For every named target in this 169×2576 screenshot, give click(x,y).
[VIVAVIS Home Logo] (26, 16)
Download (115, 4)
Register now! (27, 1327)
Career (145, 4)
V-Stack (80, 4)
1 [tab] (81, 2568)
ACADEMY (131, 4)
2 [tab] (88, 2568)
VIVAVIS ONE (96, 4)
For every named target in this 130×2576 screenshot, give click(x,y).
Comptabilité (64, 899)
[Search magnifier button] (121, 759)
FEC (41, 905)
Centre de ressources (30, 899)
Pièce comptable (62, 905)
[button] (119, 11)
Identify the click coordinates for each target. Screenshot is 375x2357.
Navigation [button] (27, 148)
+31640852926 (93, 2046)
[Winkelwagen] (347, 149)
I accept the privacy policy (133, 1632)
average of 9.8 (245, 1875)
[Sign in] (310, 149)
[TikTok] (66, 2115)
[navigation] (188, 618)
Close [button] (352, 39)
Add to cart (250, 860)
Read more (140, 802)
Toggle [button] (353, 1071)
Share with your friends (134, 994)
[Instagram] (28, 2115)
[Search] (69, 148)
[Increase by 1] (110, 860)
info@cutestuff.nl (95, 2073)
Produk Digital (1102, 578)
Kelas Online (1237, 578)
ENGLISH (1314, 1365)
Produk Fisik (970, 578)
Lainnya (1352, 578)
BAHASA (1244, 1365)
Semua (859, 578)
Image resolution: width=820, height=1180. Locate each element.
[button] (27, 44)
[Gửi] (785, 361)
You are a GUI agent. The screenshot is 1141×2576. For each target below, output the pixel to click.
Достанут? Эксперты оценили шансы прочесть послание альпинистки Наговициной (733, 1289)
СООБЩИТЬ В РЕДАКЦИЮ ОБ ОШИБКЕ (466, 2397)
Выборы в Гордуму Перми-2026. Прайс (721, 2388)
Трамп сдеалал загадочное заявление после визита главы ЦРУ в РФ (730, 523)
_ _ _ _ _ _ _
■ **What the task asks**:
Every entry, from the first line to the last, should be retyped exactly.

■ **Response area**:
For every named target in this 169×2576 screenshot, give click(x,y).
[VIVAVIS Home Logo] (26, 16)
Download (115, 4)
Register now! (27, 1327)
Career (145, 4)
V-Stack (80, 4)
1 [tab] (81, 2568)
ACADEMY (131, 4)
2 [tab] (88, 2568)
VIVAVIS ONE (96, 4)
For every named target in this 130×2576 screenshot, give click(x,y).
Comptabilité (64, 899)
[Search magnifier button] (121, 759)
FEC (41, 905)
Centre de ressources (30, 899)
Pièce comptable (62, 905)
[button] (119, 11)
Identify the click coordinates for each target. Screenshot is 375x2357.
Navigation [button] (27, 148)
+31640852926 (93, 2046)
[Winkelwagen] (347, 149)
I accept the privacy policy (133, 1632)
average of 9.8 (245, 1875)
[Sign in] (310, 149)
[TikTok] (66, 2115)
[navigation] (188, 618)
Close [button] (352, 39)
Add to cart (250, 860)
Read more (140, 802)
Toggle [button] (353, 1071)
Share with your friends (134, 994)
[Instagram] (28, 2115)
[Search] (69, 148)
[Increase by 1] (110, 860)
info@cutestuff.nl (95, 2073)
Produk Digital (1102, 578)
Kelas Online (1237, 578)
ENGLISH (1314, 1365)
Produk Fisik (970, 578)
Lainnya (1352, 578)
BAHASA (1244, 1365)
Semua (859, 578)
Image resolution: width=820, height=1180. Locate each element.
[button] (27, 44)
[Gửi] (785, 361)
You are a GUI agent. The screenshot is 1141×2576. For each target below, output the pixel to click.
Достанут? Эксперты оценили шансы прочесть послание альпинистки Наговициной (733, 1289)
СООБЩИТЬ В РЕДАКЦИЮ ОБ ОШИБКЕ (466, 2397)
Выборы в Гордуму Перми-2026. Прайс (721, 2388)
Трамп сдеалал загадочное заявление после визита главы ЦРУ в РФ (730, 523)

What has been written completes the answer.